The results to date are mixed. Efforts to manage wild species inside legally bounded but ecologically porous nature reserves have always proved difficult. Endangered species managers increasingly rely on privately owned reserves that have more administrative flexibility than public lands do but whose permanence remains in question. Government agencies are suffering from unprecedented shortfalls in funding and resources, which have exacerbated conflicts over their land management priorities and raised the question of whether reserve administration is, in fact, less contentious than the regulation of take on nonreserve lands.
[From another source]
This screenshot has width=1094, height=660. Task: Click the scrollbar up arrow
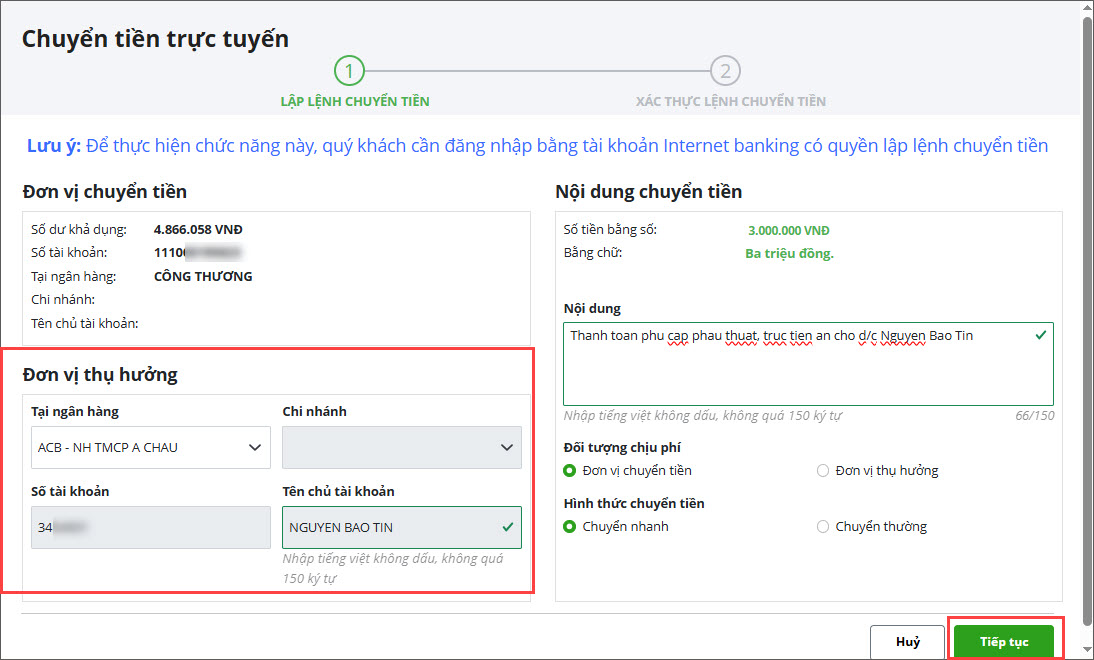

Recent research suggests that wildlife-habitat relationships are more complicated and less understood than previously believed; some species that seemed relatively tolerant of human activities now appear to be much less so, while others once thought to require remote wilderness areas have found refuge in the most unlikely of built environments.14 Species declines that were once assumed to stem from a few limiting factors actually resulted from complex, multifarious, and synergistic forces. Global climate change threatens to transform all habitats, including those “protected” in nature reserves. And although habitat conservation has probably helped forestall many extinctions, it has not yet proved to be an effective tool for recovering endangered species to self-sustaining populations.